Middle Eastern Russia?
In the mid 90s we used to worry about Weimar Russia. We stopped when it became clear that unlike Yeltzin's Russia, Putin's one no longer bore any resemblance to the free wheeling Weimar republic. Indeed, it seemes to resemble more and more autocratic China. It is worse than that, argues Aleksandr Verkhovskiy in his new book:
On the one hand, the SOVA Analytic Center specialist says, xenophobic attitudes increasingly infects Russian ethno-nationalism because Putin and other senior leaders have appeared to sanction growing hostility among many ethnic Russians toward many minorities, especially in the wake of the Kondopoga riots of a year ago.
And on the other, Russian ethno-nationalism itself now affects groups and parties across virtually the entire political spectrum, again including United Russia and others close to Putin, rather than being confined as they were for most of the 1990 to marginal individuals and groups with little or no chance of coming to power.
Consequently, and to a certain extent in ways that parallel his exploitation of xenophobic attitudes against Chechens, Putin is again serving as the midwife of a phenomenon which may mean future Russian leaders will have to defer to this trend even more than he has.
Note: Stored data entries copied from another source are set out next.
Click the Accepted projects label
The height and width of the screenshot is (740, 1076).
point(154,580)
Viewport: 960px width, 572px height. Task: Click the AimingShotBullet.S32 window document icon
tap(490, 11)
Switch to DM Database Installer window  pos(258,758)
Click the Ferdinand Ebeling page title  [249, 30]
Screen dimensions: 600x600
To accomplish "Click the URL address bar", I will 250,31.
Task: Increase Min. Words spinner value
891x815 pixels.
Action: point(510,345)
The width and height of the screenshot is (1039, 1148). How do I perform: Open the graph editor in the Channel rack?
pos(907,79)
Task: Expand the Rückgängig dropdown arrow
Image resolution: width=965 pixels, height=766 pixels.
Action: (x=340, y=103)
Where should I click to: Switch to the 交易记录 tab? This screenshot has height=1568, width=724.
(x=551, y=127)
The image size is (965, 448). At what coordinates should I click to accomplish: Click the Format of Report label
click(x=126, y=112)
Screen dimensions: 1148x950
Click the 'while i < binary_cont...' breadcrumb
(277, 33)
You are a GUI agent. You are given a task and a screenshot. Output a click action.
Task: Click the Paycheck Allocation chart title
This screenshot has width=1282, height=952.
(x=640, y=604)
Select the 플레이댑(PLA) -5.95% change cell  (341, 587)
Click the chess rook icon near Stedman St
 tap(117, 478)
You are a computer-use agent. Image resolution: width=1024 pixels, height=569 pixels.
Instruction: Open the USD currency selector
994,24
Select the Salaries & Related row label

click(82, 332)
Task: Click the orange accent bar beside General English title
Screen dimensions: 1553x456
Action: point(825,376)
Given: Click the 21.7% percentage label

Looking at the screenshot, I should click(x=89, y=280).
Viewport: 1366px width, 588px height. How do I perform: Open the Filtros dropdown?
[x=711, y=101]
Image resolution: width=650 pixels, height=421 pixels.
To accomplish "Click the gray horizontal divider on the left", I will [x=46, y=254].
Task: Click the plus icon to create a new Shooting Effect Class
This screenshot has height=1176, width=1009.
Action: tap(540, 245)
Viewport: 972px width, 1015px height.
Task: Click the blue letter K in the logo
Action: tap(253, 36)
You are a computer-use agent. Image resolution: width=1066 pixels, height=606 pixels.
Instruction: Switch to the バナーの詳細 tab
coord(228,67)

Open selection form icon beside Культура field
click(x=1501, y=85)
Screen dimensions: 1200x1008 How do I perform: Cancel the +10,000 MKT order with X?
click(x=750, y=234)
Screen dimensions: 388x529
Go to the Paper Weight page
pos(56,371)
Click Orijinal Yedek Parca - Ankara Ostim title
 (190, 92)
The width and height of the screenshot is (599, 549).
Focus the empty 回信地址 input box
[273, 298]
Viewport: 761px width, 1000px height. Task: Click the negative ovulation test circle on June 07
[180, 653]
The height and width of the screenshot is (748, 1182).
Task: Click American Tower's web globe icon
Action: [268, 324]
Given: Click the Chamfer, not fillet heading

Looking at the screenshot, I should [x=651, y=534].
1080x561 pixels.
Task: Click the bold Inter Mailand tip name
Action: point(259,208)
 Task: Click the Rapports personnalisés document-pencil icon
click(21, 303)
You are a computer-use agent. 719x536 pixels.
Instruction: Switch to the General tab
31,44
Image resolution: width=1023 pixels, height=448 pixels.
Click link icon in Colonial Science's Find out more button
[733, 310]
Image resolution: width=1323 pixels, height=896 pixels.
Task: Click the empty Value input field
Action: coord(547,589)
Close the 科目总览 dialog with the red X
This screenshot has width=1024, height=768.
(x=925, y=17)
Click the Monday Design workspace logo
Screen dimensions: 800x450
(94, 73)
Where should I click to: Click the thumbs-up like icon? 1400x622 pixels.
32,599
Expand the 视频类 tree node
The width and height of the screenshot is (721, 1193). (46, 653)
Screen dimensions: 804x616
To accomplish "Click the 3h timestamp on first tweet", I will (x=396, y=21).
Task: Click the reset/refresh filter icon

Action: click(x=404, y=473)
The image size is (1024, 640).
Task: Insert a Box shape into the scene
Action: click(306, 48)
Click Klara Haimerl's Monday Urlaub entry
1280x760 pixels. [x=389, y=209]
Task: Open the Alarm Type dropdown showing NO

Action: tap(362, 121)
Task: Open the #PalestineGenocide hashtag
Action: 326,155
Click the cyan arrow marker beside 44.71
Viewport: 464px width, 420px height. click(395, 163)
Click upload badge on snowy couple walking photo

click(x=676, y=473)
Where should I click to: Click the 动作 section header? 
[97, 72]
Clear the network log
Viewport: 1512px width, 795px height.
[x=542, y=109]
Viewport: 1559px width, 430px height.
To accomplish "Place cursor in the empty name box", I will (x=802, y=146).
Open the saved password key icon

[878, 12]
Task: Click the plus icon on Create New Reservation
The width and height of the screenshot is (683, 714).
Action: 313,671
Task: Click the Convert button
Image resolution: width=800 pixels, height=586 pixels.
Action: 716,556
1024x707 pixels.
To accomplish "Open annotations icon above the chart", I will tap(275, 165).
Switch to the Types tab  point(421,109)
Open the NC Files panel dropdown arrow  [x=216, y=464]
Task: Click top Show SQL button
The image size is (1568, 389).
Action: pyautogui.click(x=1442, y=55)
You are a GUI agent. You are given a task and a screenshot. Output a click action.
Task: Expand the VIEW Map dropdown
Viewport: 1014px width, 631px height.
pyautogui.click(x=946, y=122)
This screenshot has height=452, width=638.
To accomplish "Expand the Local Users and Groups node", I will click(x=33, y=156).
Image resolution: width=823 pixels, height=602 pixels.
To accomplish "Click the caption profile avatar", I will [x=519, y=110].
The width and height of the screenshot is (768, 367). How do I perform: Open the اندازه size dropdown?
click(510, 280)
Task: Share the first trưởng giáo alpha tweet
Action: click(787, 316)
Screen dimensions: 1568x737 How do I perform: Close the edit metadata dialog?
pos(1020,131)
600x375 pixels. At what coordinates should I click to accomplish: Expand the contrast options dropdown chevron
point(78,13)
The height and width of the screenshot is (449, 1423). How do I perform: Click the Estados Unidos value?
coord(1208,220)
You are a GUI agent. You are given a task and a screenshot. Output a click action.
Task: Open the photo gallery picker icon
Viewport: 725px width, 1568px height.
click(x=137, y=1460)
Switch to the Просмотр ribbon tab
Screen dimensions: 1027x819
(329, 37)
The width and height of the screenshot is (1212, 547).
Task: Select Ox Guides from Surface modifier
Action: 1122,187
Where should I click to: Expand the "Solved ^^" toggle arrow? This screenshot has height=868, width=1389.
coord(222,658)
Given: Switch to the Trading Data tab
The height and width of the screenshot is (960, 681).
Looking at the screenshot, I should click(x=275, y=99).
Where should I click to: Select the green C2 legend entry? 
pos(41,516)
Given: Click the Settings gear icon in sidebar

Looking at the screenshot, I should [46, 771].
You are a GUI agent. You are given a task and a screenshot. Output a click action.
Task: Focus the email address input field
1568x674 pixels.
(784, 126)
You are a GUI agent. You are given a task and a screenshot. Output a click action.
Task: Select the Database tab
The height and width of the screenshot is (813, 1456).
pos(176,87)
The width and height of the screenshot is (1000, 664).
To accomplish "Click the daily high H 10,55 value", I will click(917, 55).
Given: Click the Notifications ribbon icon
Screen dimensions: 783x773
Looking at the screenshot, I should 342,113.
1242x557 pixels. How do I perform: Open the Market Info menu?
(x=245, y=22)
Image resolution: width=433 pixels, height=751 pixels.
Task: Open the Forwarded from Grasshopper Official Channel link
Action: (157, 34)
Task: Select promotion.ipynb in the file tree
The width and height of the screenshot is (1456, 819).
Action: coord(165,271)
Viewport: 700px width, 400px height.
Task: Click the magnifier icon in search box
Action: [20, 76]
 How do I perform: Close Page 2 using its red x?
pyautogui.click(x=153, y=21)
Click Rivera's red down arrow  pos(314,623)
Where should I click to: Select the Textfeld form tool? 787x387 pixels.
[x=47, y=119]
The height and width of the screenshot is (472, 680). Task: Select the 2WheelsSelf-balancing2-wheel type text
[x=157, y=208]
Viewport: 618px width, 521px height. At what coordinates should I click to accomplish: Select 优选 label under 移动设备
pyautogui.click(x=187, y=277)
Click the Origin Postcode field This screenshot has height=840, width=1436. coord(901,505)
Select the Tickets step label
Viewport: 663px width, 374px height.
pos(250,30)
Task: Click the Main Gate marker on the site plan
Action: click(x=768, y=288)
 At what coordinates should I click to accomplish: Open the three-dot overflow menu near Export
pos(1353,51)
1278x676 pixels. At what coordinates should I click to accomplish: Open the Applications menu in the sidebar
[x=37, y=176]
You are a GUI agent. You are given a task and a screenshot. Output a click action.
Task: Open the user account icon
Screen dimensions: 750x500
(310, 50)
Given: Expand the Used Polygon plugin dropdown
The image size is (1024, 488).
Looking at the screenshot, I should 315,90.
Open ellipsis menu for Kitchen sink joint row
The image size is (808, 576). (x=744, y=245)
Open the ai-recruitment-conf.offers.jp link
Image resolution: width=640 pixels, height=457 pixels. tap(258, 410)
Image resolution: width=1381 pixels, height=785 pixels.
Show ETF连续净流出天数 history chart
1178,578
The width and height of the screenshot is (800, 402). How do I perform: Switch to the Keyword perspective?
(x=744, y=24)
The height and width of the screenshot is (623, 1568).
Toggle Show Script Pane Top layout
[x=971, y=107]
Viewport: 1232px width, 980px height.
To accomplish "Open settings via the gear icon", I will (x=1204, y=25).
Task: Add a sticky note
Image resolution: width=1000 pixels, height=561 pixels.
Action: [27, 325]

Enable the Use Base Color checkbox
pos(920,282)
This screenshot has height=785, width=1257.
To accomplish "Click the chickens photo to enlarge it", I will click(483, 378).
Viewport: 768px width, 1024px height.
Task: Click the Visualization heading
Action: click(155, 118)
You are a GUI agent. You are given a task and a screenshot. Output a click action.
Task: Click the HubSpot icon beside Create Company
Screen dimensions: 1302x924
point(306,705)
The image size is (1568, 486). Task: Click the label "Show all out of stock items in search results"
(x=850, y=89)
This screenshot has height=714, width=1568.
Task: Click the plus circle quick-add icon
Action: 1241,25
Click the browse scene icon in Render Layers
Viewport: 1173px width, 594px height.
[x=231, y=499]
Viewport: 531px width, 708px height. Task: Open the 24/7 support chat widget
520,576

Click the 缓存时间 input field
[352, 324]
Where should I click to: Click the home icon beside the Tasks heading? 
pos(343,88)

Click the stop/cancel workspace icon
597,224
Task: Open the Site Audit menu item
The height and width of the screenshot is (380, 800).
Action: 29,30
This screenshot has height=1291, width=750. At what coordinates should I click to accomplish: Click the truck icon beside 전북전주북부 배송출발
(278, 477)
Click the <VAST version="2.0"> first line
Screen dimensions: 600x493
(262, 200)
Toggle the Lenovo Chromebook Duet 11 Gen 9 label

Putin encouraged the rise of an ethnocentric-civilizational and, of course, antisemitic movement and then directed its ire against the West. Now he is losing control over the tiger he encouraged. Those who have forgotten what aroused tigers do need only recall the tragic scenes which enfolded in the San Francisco zoo on Christmas day.
But forget analogies. Here are some real figures:
In the first 11 months of 2007, racist or skinhead violence in Russia increased by 19 percent over the same period in 2006, resulting in 57 members of ethnic minorities being stabbed to death and at least 546 attacked, according to the SOVA Center.
State figures do not count the number of isolated ultranationalist groups in the country, but human rights groups, including the independent Moscow Bureau for Human Rights, reported 50,000 individual extreme nationalists in 2005, compared with a few dozen in the early 1990s.
Among the biggest extremist groups are the Movement Against Illegal Immigration, Moscow Hammer Skin, Skin Legion, and United Brigades 88, a coded reference to Heil Hitler, as the double “8” refers to “H,” the eighth letter of the alphabet. Their memberships include up to 10,000 in the Russian capital and some 15,000 in St. Petersburg, with hundreds in smaller cities.
If the numbers are not bad enough, Nadezhda Pitulova reports that we are dealing with A Better Class of Fascists:
“In the past two or three years, the social structure of active neo-Nazi groups has changed significantly. Before they were coming from troubled families, while now they’re students at prestigious universities and sons of engineers, service members, police officers,” said Galina Kozhevnikova, an analyst at the SOVA Center think tank, which tracks extremist activity.
Such activity is on the rise in Russia, and the changing background of the extremists roughly mirrors changes in the broader society, as the average wage has nearly tripled, confounding the notion that increased poverty and deprivation fuel racism.
“Being part of the neo-Nazi movement can guarantee lifelong opportunities. They can count on employment, PR, and legal and financial support in prison,” Kozhevnikova said.
Yes, it is all painfully reminiscent of the rise of Islamism in the Middle East. A winning formula will always be copied. Middle Eastern autocrats (Mubarak, Assad, Abdallah, etc.) have been riding the Islamist tiger for decades. Putin has taken some pages from their book. Let us not forget that Russian Orthodoxy has a center role in the new civilizational narrative. Soon, Westerners governments or NGOs complaining about Russian Human Rights (or their lack thereof) will be warned that Orthodox white supremacists constitute the only real alternative to their own autocratic rule. Given enough time to do their worst, it may just end up being the truth.
Then, pity the Russians and all of us.